Three years ago she added children to the dance class in the care home.
She thought the children and elders could learn together.
Lessons to learn
Seven Grade Two and Three girls at E.S. Richards Elementary School (ESR)
came to the new class. Two other schools had also been part of the program.
Starting in January, the ESR girls and elders learned ballet and movement.
The children had not done ballet before coming to this program.
Once a week for an hour, the children and elders worked together.
Before each class, the girls went in to say good morning to each resident.
Then the residents worked on strength and balance.
The girls worked on dance skills.
Kwidzinski said young children are more open with seniors.
These children don’t have the same ideas about age as other people do.
Kwidzinski asked the girls, “…how old is old?” They had interesting answers.
One of the girls said 30. Another said 100.
The best lessons
The best part for the elders was working with these young people.
Some of the youngsters were a little afraid at first.
They thought they might hurt the seniors.
The girls learned about empathy and compassion.
And they learned to understand their elders.
The children could not learn these things sitting at a desk.
The classes were full of joy.
In the six months, deep bonds developed between the students and elders.
How did the elders dance?
The elders danced and moved to the best of their ability.
Many seniors did the exercises from wheelchairs.

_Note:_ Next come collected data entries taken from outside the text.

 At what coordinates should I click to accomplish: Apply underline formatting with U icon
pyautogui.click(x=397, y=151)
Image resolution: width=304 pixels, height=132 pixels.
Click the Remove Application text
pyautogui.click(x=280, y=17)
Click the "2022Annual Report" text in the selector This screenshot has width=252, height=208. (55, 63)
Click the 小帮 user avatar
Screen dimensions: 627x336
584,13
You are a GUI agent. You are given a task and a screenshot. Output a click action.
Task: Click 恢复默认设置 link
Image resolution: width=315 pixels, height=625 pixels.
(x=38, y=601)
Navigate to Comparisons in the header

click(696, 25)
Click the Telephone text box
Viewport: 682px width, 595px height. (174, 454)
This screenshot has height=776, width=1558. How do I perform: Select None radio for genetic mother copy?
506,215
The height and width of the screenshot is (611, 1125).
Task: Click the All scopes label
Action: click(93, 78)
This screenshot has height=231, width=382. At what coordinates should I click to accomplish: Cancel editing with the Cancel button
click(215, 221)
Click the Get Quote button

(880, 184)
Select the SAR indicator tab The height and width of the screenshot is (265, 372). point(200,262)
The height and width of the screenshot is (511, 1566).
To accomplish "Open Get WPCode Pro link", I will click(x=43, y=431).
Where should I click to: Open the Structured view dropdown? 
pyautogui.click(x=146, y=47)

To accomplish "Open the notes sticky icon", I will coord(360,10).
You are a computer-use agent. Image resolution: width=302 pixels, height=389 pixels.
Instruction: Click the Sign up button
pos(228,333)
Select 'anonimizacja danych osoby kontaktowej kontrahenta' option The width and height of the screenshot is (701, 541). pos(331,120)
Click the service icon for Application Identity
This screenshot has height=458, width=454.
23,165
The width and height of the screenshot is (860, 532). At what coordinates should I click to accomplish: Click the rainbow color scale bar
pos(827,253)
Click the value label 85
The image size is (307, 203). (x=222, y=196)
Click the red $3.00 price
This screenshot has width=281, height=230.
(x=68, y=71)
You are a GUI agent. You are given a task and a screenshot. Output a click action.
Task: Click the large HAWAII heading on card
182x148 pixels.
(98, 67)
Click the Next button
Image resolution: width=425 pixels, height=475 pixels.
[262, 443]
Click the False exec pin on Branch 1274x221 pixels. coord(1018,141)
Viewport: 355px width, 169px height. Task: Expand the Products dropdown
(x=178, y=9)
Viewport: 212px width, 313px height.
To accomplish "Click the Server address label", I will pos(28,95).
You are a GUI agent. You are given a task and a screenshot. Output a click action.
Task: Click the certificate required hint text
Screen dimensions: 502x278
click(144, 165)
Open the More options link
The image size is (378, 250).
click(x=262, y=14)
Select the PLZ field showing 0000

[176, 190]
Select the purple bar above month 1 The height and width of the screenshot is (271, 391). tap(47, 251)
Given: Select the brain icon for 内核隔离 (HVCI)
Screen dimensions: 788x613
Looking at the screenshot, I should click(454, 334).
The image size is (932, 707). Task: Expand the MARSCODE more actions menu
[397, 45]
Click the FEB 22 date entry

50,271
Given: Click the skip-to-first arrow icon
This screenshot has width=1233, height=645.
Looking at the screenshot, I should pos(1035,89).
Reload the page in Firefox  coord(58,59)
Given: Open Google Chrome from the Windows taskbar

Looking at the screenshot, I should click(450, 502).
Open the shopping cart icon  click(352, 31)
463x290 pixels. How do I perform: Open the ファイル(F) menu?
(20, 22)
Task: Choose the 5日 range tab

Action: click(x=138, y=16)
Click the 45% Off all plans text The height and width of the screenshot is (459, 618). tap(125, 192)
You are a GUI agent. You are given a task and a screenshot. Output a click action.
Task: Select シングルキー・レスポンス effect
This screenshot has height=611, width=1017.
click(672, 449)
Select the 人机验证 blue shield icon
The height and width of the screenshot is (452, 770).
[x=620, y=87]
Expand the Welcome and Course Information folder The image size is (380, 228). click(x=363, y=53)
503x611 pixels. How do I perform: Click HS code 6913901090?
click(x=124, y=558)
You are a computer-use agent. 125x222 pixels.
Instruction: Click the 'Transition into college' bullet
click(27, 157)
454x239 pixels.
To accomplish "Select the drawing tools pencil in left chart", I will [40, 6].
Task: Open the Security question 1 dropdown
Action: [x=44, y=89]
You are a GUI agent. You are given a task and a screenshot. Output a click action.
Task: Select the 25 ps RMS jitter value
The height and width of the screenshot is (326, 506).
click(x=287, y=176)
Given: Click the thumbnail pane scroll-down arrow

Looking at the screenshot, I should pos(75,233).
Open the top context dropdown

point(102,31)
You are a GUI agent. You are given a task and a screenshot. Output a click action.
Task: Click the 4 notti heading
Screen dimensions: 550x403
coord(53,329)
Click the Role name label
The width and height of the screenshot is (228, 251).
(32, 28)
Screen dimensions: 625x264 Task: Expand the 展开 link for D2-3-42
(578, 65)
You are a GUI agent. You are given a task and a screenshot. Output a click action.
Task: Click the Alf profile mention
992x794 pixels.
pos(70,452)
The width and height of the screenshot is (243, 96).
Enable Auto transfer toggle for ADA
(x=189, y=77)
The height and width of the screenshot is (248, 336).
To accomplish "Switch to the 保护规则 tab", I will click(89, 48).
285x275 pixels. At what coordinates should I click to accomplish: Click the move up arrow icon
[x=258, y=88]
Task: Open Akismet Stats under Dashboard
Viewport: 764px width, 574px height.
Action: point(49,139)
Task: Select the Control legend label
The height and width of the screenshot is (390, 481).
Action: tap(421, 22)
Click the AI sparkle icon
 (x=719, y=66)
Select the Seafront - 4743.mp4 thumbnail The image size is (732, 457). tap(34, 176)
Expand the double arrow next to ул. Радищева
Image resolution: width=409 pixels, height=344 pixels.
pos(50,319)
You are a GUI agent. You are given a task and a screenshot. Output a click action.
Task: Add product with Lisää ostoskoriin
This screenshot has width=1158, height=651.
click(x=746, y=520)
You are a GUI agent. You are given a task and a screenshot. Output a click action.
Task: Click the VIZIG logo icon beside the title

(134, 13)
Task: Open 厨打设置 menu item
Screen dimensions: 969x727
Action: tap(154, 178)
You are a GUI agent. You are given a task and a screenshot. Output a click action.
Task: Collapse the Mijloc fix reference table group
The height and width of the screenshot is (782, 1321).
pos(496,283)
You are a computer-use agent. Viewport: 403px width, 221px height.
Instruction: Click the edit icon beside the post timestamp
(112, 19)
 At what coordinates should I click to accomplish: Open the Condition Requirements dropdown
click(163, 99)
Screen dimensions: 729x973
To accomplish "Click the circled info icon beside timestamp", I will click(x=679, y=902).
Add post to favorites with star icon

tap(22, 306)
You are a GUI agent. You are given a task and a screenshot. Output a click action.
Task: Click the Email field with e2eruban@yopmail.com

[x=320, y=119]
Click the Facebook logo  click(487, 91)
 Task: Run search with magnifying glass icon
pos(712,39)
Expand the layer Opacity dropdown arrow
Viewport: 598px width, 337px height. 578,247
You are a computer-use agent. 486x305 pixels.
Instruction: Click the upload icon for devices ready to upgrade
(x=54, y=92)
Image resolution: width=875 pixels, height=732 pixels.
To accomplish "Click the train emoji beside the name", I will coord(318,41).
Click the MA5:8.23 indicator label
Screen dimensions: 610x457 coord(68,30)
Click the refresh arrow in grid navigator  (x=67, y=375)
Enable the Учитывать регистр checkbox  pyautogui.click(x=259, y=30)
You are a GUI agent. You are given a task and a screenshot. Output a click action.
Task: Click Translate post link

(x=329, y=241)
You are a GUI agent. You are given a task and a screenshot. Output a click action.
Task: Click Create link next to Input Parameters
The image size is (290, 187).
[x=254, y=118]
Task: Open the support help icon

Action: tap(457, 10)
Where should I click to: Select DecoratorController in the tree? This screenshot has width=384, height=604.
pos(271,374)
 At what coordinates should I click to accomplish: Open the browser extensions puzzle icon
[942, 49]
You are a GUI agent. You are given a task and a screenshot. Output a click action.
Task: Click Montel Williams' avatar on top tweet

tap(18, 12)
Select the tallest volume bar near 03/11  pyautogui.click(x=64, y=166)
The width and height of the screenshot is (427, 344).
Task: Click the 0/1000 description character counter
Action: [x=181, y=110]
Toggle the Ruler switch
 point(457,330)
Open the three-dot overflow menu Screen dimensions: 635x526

Others stood with a little help from the girls. Some elders just swayed
to the music. Some seniors did exercises at the ballet barre.
Some young dancers used the wheelchairs or walkers as ballet barres.
Just like the elders.
Interest in the program
The University of the Fraser Valley (UFV) is making a film about the program.
Three years ago, Shelley Canning saw the elders and children in a concert
at a theatre. Canning, a nursing instructor at UFV, knew the program
was very special. Now she wants to write about the program
in a science journal.
You can dance
Local community centers have dance programs for all levels and interests.
You can learn ballroom dancing, square dancing, belly dancing and more.
Shall we dance?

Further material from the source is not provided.